Vitamin D: a novel therapeutic approach for keloid, an in vitro analysis

Abstract

Vitamin D and its metabolites play an important role in calcium homeostasis, bone remodelling, hormone secretion, cell proliferation and differentiation. Recent studies also suggest a beneficial role of vitamin D in slowing the progression of tissue fibrosis. However, their effects on dermal fibrosis and keloids are unknown. Objectives To investigate the effect of 1,25-dihydroxyvitamin D3 (1,25D) in the pathogenesis of tissue fibrosis by keloid fibroblasts (KFs). KFs were cultured and exposed to different concentrations of 1,25D in the presence or absence of transforming growth factor (TGF)-β1. KF phenotypes and protein production were analysed by real-time reverse transcriptase-polymerase chain reaction, Western blot, immunofluorescence and multiplex enzyme-linked immunosorbent assay techniques. Collagen synthesis was evaluated by measuring (3) H-proline incorporation. The effect of 1,25D on cell proliferation and viability was evaluated by Formazan assay, proliferating cell nuclear antigen expression and the colorimetric conversion of 3-[4, 5-dimethylthiazol-2-yl]-2, 5-diphenyltetrazolium bromide. We confirmed the presence of vitamin D receptors (VDRs) in cultured keloid fibroblasts.
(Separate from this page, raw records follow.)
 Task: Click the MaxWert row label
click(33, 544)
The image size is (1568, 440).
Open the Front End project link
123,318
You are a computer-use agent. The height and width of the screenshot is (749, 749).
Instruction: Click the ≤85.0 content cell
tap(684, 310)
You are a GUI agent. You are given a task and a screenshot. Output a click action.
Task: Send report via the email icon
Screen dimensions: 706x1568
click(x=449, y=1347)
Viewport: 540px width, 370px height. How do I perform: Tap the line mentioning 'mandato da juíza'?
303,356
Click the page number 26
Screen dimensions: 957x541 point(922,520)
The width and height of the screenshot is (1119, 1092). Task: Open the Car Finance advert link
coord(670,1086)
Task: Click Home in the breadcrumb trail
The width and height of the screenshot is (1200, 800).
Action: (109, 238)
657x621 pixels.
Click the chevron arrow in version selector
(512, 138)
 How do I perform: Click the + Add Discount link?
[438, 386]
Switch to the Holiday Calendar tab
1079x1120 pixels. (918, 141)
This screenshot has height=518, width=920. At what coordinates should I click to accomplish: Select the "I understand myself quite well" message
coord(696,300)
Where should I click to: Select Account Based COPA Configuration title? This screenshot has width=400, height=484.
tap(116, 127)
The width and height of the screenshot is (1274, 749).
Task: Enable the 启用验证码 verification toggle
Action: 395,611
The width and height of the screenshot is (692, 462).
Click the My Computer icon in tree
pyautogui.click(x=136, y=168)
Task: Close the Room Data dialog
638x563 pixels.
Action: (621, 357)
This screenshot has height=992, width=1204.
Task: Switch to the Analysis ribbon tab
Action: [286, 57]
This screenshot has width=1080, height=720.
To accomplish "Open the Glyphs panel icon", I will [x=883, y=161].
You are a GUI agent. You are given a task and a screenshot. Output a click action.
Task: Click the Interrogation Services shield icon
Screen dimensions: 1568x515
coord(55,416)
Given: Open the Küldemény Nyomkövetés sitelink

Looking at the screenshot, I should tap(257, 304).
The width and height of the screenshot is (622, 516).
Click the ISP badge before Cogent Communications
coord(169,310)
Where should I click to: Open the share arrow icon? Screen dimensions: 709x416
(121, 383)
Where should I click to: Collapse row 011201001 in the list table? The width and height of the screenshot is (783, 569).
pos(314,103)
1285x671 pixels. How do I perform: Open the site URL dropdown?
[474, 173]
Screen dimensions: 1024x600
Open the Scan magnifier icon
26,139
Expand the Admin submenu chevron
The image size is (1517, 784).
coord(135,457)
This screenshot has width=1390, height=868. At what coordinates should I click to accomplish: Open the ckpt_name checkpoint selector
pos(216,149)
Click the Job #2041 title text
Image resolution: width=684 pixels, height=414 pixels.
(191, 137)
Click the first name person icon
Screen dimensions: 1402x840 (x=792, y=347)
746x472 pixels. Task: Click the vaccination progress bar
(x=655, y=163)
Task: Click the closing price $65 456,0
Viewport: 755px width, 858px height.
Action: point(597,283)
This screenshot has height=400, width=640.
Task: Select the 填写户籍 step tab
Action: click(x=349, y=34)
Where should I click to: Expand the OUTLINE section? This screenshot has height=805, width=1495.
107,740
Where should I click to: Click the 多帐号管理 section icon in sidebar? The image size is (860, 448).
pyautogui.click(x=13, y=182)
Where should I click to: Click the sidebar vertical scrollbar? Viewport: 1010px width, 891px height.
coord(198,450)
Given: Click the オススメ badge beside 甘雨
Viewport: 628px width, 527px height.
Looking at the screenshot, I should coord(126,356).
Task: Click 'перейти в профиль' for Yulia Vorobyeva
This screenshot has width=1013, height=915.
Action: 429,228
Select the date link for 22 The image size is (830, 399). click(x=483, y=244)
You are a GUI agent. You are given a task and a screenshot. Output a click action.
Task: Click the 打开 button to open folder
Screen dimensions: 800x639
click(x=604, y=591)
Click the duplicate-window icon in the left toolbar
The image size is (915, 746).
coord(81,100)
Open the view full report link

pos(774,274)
Fibroblasts transfected with a vitamin D response element reporter construct and exposed to the active vitamin D metabolite 1,25D showed increased promoter activity indicating VDR functionality in these cells. Incubation of KFs with 1,25D suppressed TGF-β1-induced collagen type I, fibronectin and α-smooth muscle actin expression. 1,25D also modulated plasminogen activator inhibitor-1 and matrix metalloproteinase-9 expression induced by TGF-β1. Interestingly, 1,25D induced hepatocyte growth factor mRNA expression and protein secretion in keloid fibroblasts. This study highlights key mechanistic pathways through which vitamin D decreases fibrosis, and provides a rationale for studies to test vitamin D supplementation as a preventive and/or early treatment strategy for keloid and related fibrotic disorders.